Show every line below that contains the string "agent". Matching is case-sensitive.

* START Data to use *

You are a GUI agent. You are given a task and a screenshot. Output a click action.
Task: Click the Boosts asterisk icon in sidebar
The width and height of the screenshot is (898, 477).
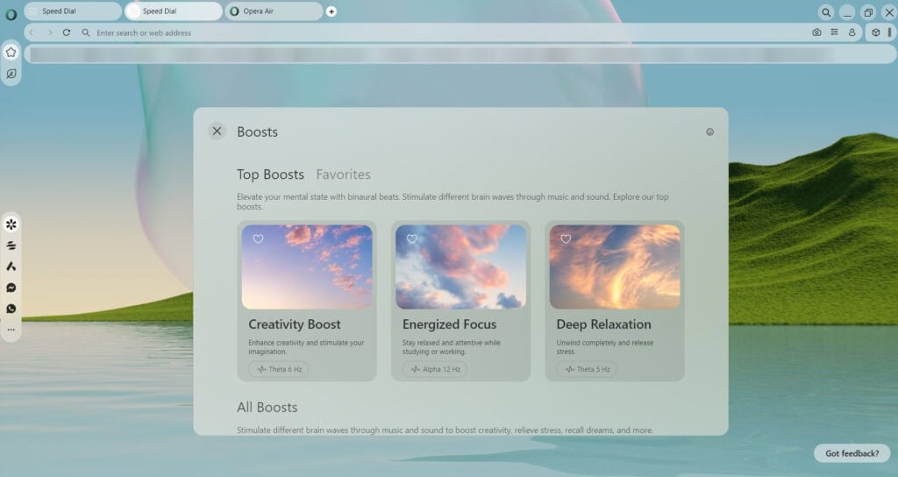11,224
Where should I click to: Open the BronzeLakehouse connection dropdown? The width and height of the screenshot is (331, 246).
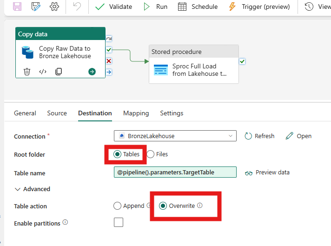175,136
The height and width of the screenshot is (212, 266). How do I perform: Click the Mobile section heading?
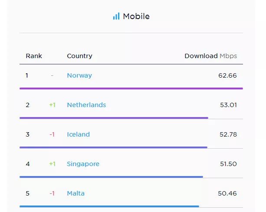click(136, 16)
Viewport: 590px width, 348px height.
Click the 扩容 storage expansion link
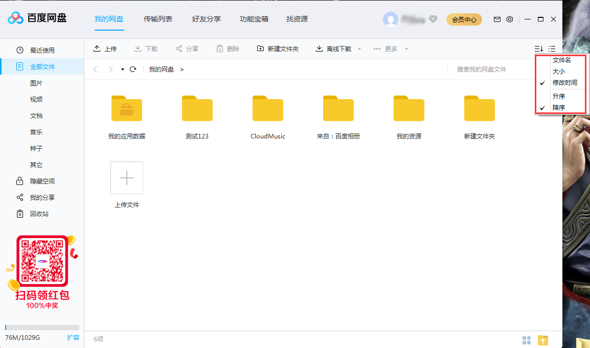click(x=74, y=337)
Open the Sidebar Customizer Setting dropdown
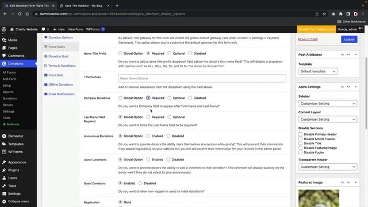This screenshot has height=207, width=368. pyautogui.click(x=328, y=104)
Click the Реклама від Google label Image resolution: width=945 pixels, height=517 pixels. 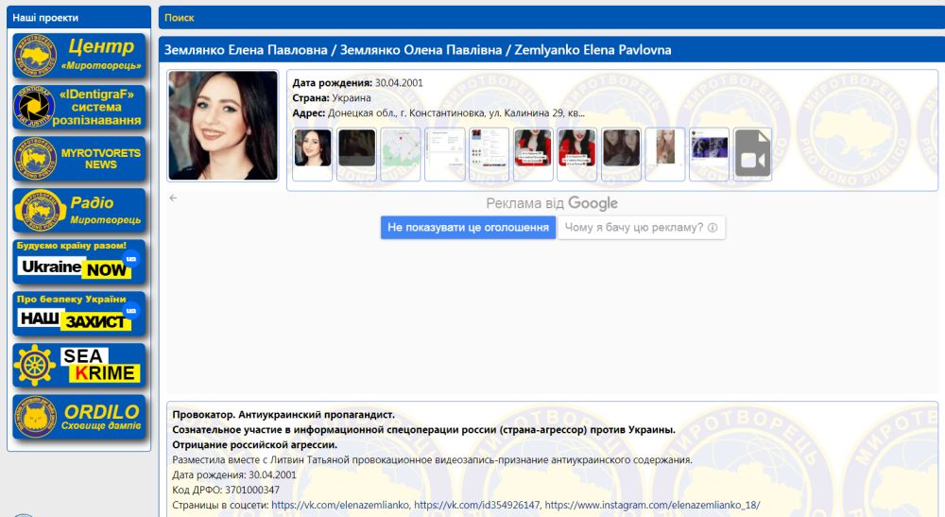552,203
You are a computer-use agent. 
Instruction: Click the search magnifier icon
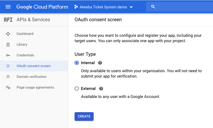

* END Data to use *

# [Reply]
You are a GUI agent. You are given a task and a screenshot. Output a click action.
You are a computer-use agent. 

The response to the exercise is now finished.